%%
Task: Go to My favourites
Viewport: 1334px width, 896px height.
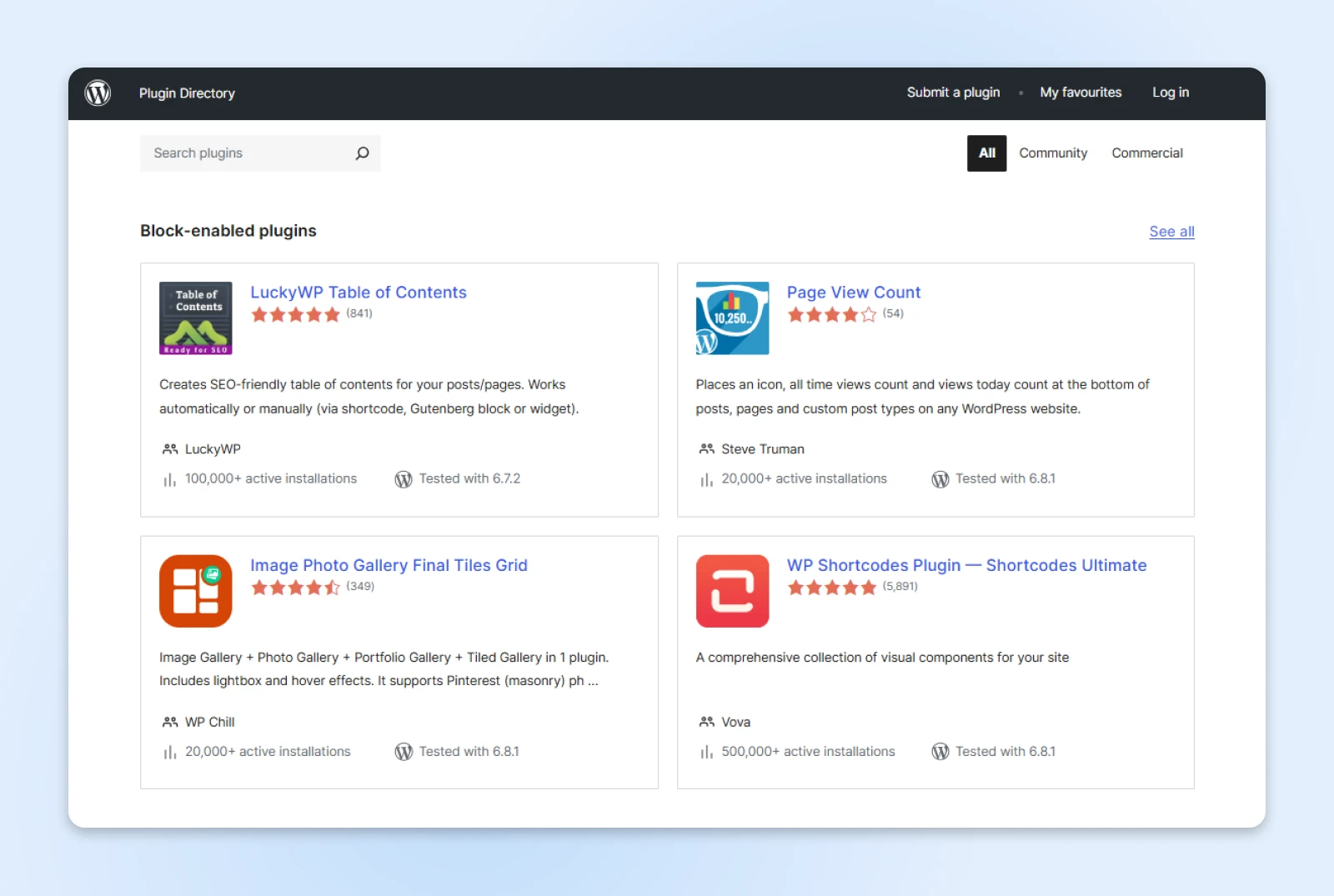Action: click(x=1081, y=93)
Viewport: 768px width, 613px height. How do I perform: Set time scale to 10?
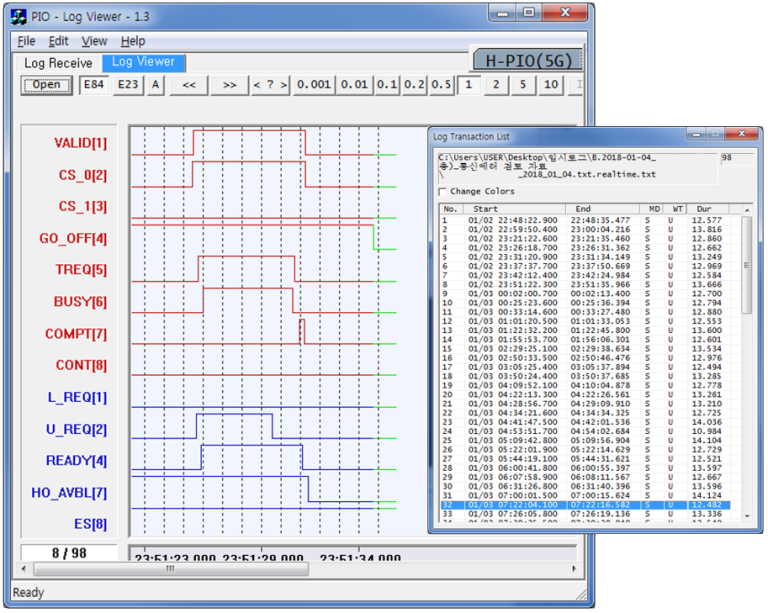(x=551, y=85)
%%
The records above must be echoed exactly, minus their pictures.

• **Finished exercise**:
Task: Go to My favourites
Viewport: 1334px width, 896px height.
Action: click(x=1081, y=93)
Viewport: 768px width, 613px height. How do I perform: Set time scale to 10?
(x=551, y=85)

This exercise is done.